Here, Abraham’s mindset comes into play. Faced with these challenges, will he simply say, “God will provide?” Will he trust that things will change on their own? He is himself an old man—the Torah tells us this specifically in Chayei Sarah, v’Avraham zakein, bah bayamim. “Abraham was old and had reached the completion of his days.” Shouldn’t he simply sit back and go gentle into that good night?
Abraham’s mindset, however, is not oriented that way. He is a kind of Jewish model for straightforward action to solve immediate challenges. Faced with Sarah’s death and Isaac’s bachelorhood, he addresses each problem in order, and expeditiously. First, he purchases land to bury his dead near Hebron, the Cave of Machpeilah. Next, he commissions his trusted servant to go back to the Old Country to bring back a suitable wife for Isaac. Then he instructs the servant carefully on how to determine her character: she, too, will need to be like Abraham, a solver of problems, a person who acts quickly and decisively for the right reasons.
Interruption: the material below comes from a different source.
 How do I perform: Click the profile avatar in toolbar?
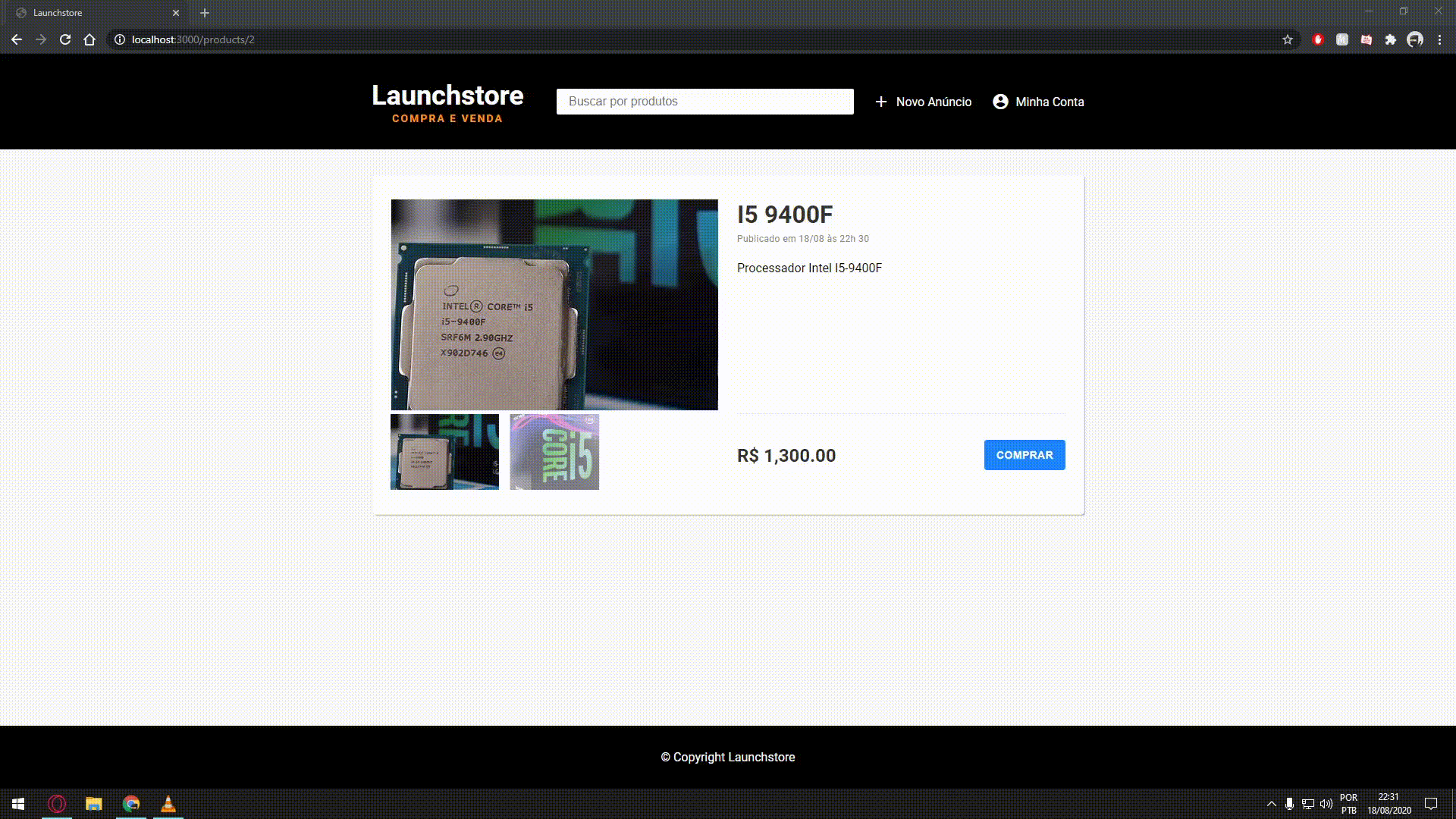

The servant’s mission succeeds, and he brings back Rebecca, who becomes the most important member of the next generation of Hebrews. Soon Isaac and Rebecca will have twins, and the future of the people, and of Judaism, is assured.
We are even told that Abraham marries again and lives many more years in contentment.
You know, there are many other examples in earlier Torah portions of Abraham’s resilience in the face of challenges, and his extraordinary ability to take on new problems and overcome them. In fact, in almost every instance we have read in the last couple of Torah portions, Abraham ends up in a stronger position after the trouble comes than he was before it occurred. He survives migration, battle, rough encounters with powerful kings, family conflict, and much more, and somehow each time emerges stronger and more secure. In each case he quickly develops a plan, and then just as quickly acts on it.
We can learn from Abraham’s resilience in the face of adversity, his ability to propose and implement solutions to serious problems rapidly and effectively. We can learn from our great patriarch that a Jewish mindset is not a defeatist one, but a productive one. And we can learn as well that we, his Jewish descendants, have a similar opportunity in our own lives.
When we are faced with problems, and sooner or later we always are, our ability to rebound and resolve those challenges is the result of our own positive mindset. It is our capacity to believe in ourselves, and the desire to seek solutions, that direct our course towards overcoming these setbacks.
That is not to diminish the severity of anyone’s challenges in this world. But it is very much to say that we, each of us, have the same capacity to solve our problems and, with God’s help, achieve what Abraham did. And it is to recognize that Abraham’s commitment to act to overcome adversity embodied a famous phrase of the Lubavitcher Rebbe’s: anything worth doing is worth doing now.
In surmounting our own challenges, we can demonstrate the resilience, the mindset, and the character that Abraham showed, which have allowed our people to survive and thrive for 3800 years since then. For us, perhaps the first step will prove to be knowing that we have the ability to solve our problems. And like those children who were sustained and strengthened by the belief of a charismatic presence, we can be sustained and strengthened as Abraham was, perhaps simply by having faith in a God who believes in us.
In Chayei Sarah Abraham fulfills his mission of assuring the future of the Jewish people. From Abraham may we learn how to continue to overcome our own challenges, find success in our own lives, and to further his mission on behalf of our people as well.
And who knows? Perhaps soon our peripatetic congregation of Wandering Jews will reach our own Promised Land.